Parallèlement, les dépenses de consommation, autrefois très élevées – l’une des caractéristiques de l’inflation galopante en Turquie – ont commencé à ralentir ces derniers mois. Les ventes de voitures ont chuté de 16 % sur une base annuelle en juillet, selon l’Association turque des distributeurs automobiles et de la mobilité, tandis que l’entreprise turque d’électroménager Arçelik a noté une « normalisation » de la demande de produits électroménagers au deuxième trimestre.

Les décideurs politiques et les économistes indépendants estiment que le ralentissement de la surchauffe de l’économie sera une étape cruciale pour ramener l’inflation à l’objectif de 5 % de la banque centrale dans les années à venir.

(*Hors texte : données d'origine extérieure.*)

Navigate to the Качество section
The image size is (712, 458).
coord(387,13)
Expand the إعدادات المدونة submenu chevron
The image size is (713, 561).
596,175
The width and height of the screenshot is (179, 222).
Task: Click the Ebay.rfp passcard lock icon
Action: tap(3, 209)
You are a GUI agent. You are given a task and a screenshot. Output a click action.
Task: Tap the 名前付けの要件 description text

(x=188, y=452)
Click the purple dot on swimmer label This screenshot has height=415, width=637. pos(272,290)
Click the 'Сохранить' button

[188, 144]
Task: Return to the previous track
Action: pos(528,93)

La situation de l’inflation a commencé à s’améliorer, la croissance annuelle des prix à la consommation s’étant établie à 62 % en juillet après avoir atteint un pic de plus de 85 % fin 2022. Les acteurs du marché turc s’attendent à ce que l’inflation atteigne 43 % d’ici la fin de l’année avant de baisser davantage en 2025, selon un sondage de la banque centrale.

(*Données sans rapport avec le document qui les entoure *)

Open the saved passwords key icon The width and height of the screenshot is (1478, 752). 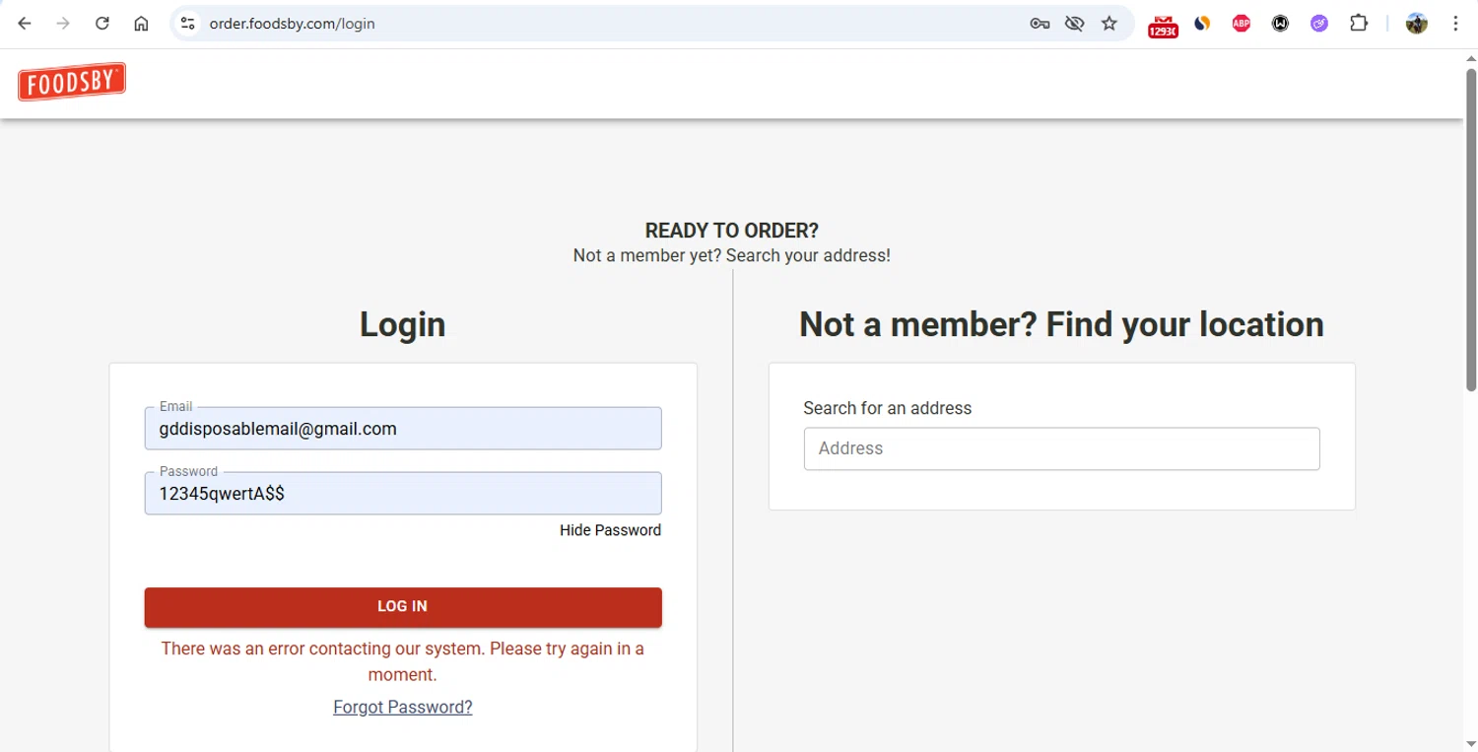click(x=1040, y=24)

Mehmet Şimşek, l’architecte du nouveau programme économique, a décrit les chiffres du PIB publiés lundi comme un signe que la croissance avait commencé à se « stabiliser ». Il a ajouté : « Nous avons laissé derrière nous une période difficile au cours de laquelle nous avons considérablement réduit nos vulnérabilités. »

Les responsables économiques reconnaissent toutefois en privé que les progrès récents en matière d’inflation ont été la partie relativement facile du processus en raison des prix élevés de l’année dernière. Les mois à venir risquent d’être plus pénibles, les entreprises et les consommateurs étant confrontés à des taux d’intérêt élevés et à un ralentissement de la croissance, ce qui contraste fortement avec les années récentes, lorsque les politiques monétaires accommodantes avaient stimulé l’économie.

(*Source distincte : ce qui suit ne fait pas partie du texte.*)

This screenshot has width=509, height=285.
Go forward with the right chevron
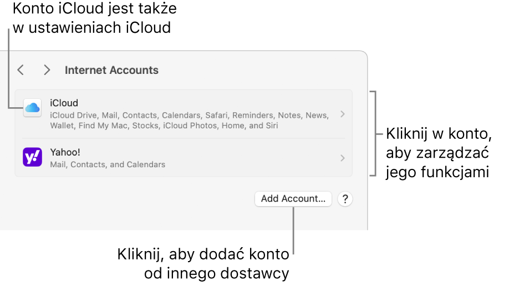[x=47, y=70]
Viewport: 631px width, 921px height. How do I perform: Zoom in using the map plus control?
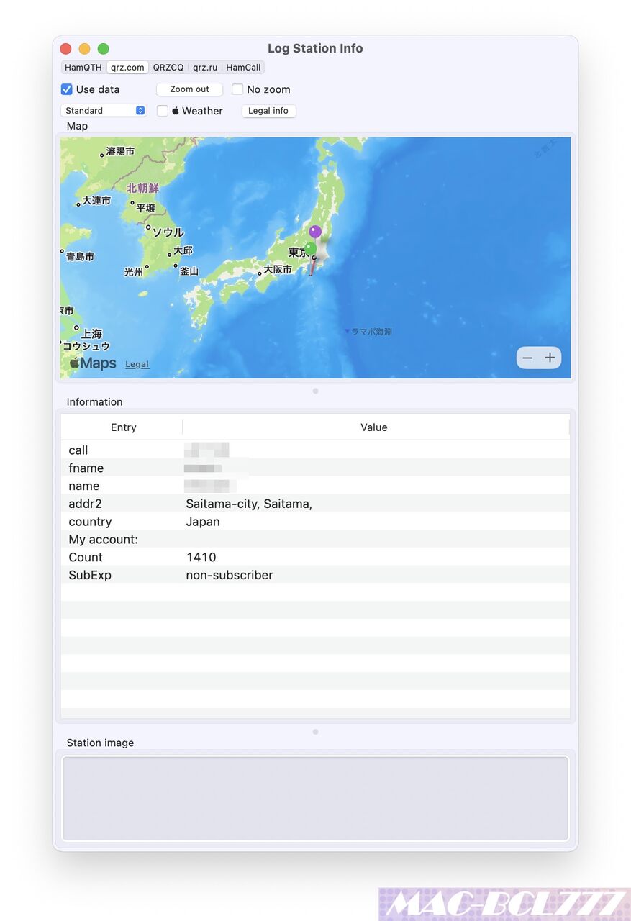[x=550, y=358]
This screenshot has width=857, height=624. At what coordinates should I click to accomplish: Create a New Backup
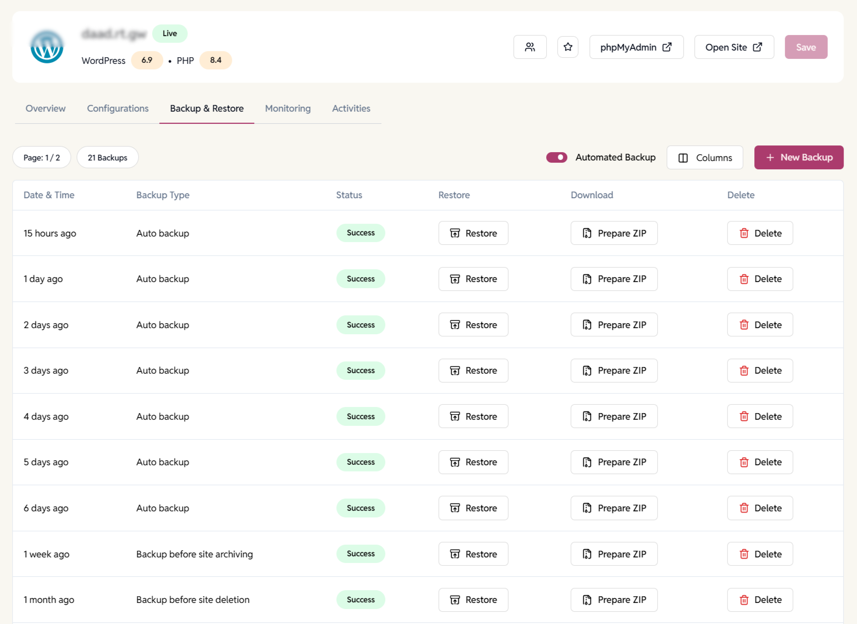(798, 158)
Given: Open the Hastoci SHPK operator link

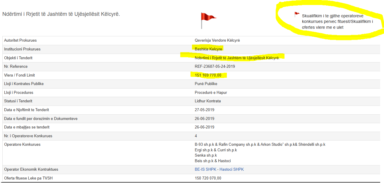Looking at the screenshot, I should [232, 170].

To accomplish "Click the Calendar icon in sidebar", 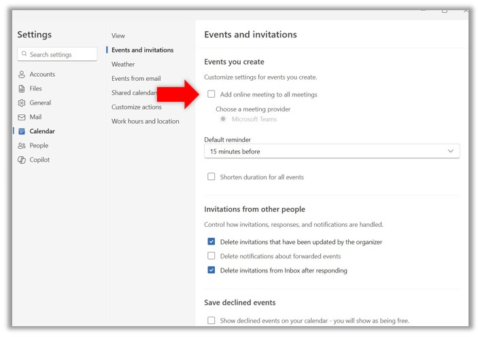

« La demande intérieure doit encore faiblir et la politique monétaire devra donc rester restrictive plus longtemps », a déclaré William Jackson de Capital Economics à Londres. « La politique budgétaire doit désormais faire une grande partie du travail, mais la politique monétaire devrait également rester restrictive. »

La situation économique difficile pose un problème à Erdoğan, qui vante souvent les années de croissance économique rapide de la Turquie comme l’une de ses principales réussites depuis son arrivée au pouvoir au tournant du millénaire. Erdoğan a également utilisé les mesures de relance économique comme un outil politique, notamment à l’approche des élections générales de 2023, qu’il a remportées.

Le parti au pouvoir, Justice et Développement (AKP), a subi sa plus grande défaite de son histoire aux élections locales de mars, les électeurs se rebellant contre la faiblesse économique. Les sondages montrent que la popularité de l’AKP a continué de baisser cet été, alors que la situation économique s’est assombrie pour de nombreux Turcs.